Le logement social et abordable fait partie des priorités qu’elle s’était fixées pour son premier mandat, a rappelé la députée Andréanne Larouche.

Nouveau plaidoyer pour le logement social

Marie-Ève Martel
Marie-Ève Martel
La Voix de l'Est
Au terme d’une rencontre virtuelle, la députée fédérale de Shefford et son collègue de Longueuil-Saint-Hubert et porte-parole en matière de Solidarité sociale Denis Trudel, ont souligné le «besoin criant» en logements sociaux, aussi bien dans la région qu’ailleurs dans la province.

Tenue à l’initiative de l’élue bloquiste, des représentants de la municipalité de Valcourt et de plusieurs organismes sociocommunautaires de la circonscription ont fait part aux députés de leurs préoccupations et de leurs besoins en la matière.

Il a été soulevé que la pandémie de la COVID-19 a accru le besoin en logements sociaux et mis en lumière le manque à gagner qui était déjà bien documenté avant la crise sanitaire.

« Le logement social et abordable fait partie des priorités que je m’étais fixées pour mon premier mandat, a rappelé en entrevue Mme Larouche, qui célébrera mercredi le premier anniversaire de son élection à la Chambre des communes. Que ce soit pour les jeunes familles, pour les aînés ou pour les travailleurs, la crise de la COVID-19 n’a fait qu’exacerber la situation et le manque de logements sociaux, abordables ou communautaires. Déjà que le taux d’inoccupation des logements à Granby était très bas; rien n’indique que la situation va s’améliorer à court terme.»

L’annonce du gouvernement fédéral de construire quelque 400 logements sociaux dans la province, et ce, par année sur une décennie, a laissé la députée et son collègue sur leur faim. «Il manque 15 000 logements sociaux au Québec, a calculé M. Trudel. Selon nos estimations, il serait possible de mettre en place un grand chantier qui permettrait de mettre le parc immobilier québécois à jour de 50 000 logements sur une décennie. Le plan du gouvernement Trudeau est clairement insuffisant.»

L’annonce du gouvernement fédéral de construire quelque 400 logements sociaux dans la province, et ce, par année sur une décennie, a laissé sur sa faim Denis Trudel, député de Longueuil-Saint-Hubert et porte-parole en matière de Solidarité sociale pour le Bloc québécois.

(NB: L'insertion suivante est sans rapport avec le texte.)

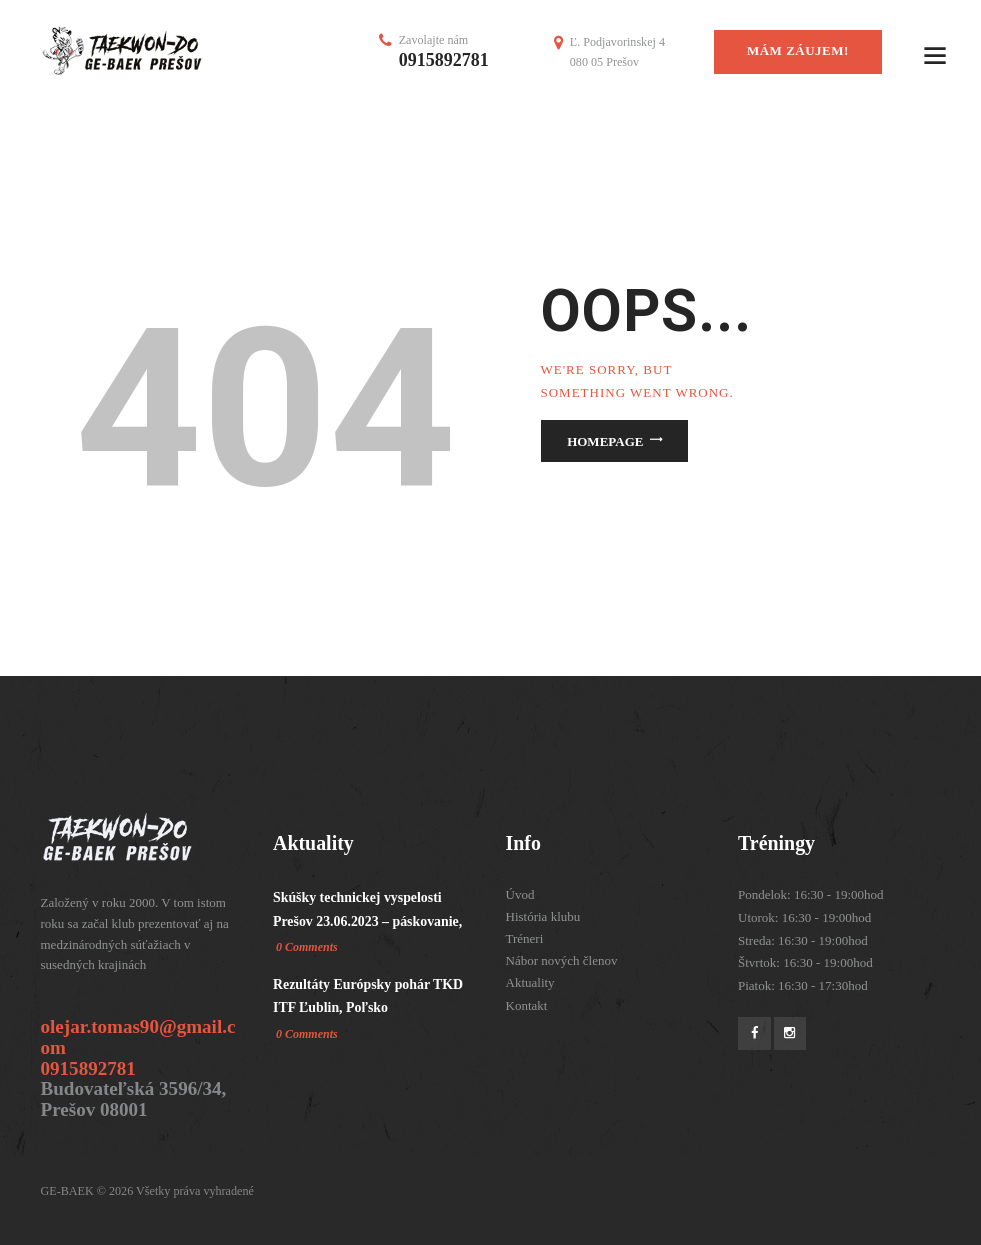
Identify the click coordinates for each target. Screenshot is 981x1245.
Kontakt (527, 1005)
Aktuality (530, 982)
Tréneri (525, 938)
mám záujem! (798, 50)
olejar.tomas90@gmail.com (138, 1037)
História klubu (543, 916)
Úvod (520, 894)
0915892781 (444, 60)
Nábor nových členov (562, 960)
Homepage (605, 441)
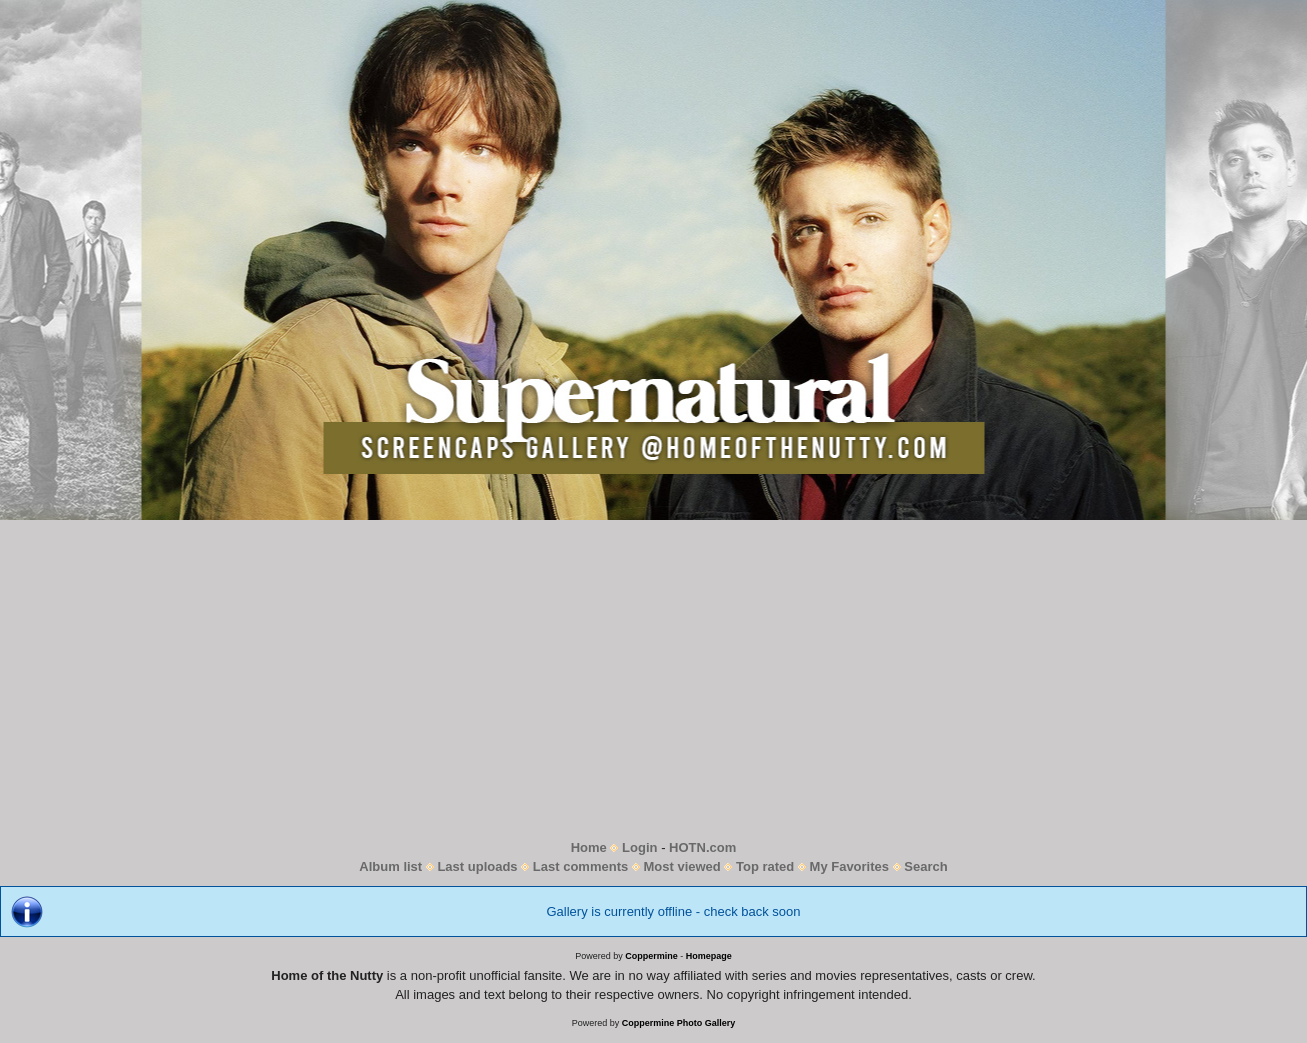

«Ça correspond à ce qui devrait être construit sur une seule année, renchérit Mme Larouche à propos de l’entente entre Ottawa et le Québec. Seulement à Granby, il faudrait construire un minimum de 300 logements sociaux de plus.»

Mieux cibler

De plus, le plan du fédéral ne tiendrait pas compte des besoins qui varient grandement d’une région à l’autre, déplorent les députés bloquistes.

«À Valcourt, le maire nous a appris qu’il y avait trop de logements sociaux, mais pas assez de logements pour travailleurs, illustre Denis Trudel. C’est le contraire de ce qui se passe dans les municipalités voisines. Les stratégies sont donc à la fois mal adaptées pour les régions et mal financées.»

C’est sans compter le besoin de logements abordables pour les familles et la nécessité de rénover des logements existants pour les rendre accessibles aux personnes à mobilité réduite ou vivant avec un handicap. «Selon la Dynamique des handicapés, il faudrait 300 logements adaptés uniquement à Granby et Bromont», mentionne Mme Larouche. Tout en saluant la construction de 90 logements sociaux à Granby, elle dénote toutefois que seuls six de ces unités d’habitation seront adaptées.

«Tout ça est aussi intimement lié au vieillissement de la population», souligne-t-elle.

Enjeu connexe à celui du logement, la problématique du transport collectif interurbain en région a aussi été abordée lors de cette rencontre virtuelle. «Les gens qui ont besoin de logements sociaux s’établissent là où ils peuvent être près des services, car ils n’ont pas nécessairement accès à une voiture, rappelle Mme Larouche. Pour les municipalités mal desservies par le transport en commun, c’est un autre dossier à travailler en parallèle pour offrir des services à leur population plus vulnérable.»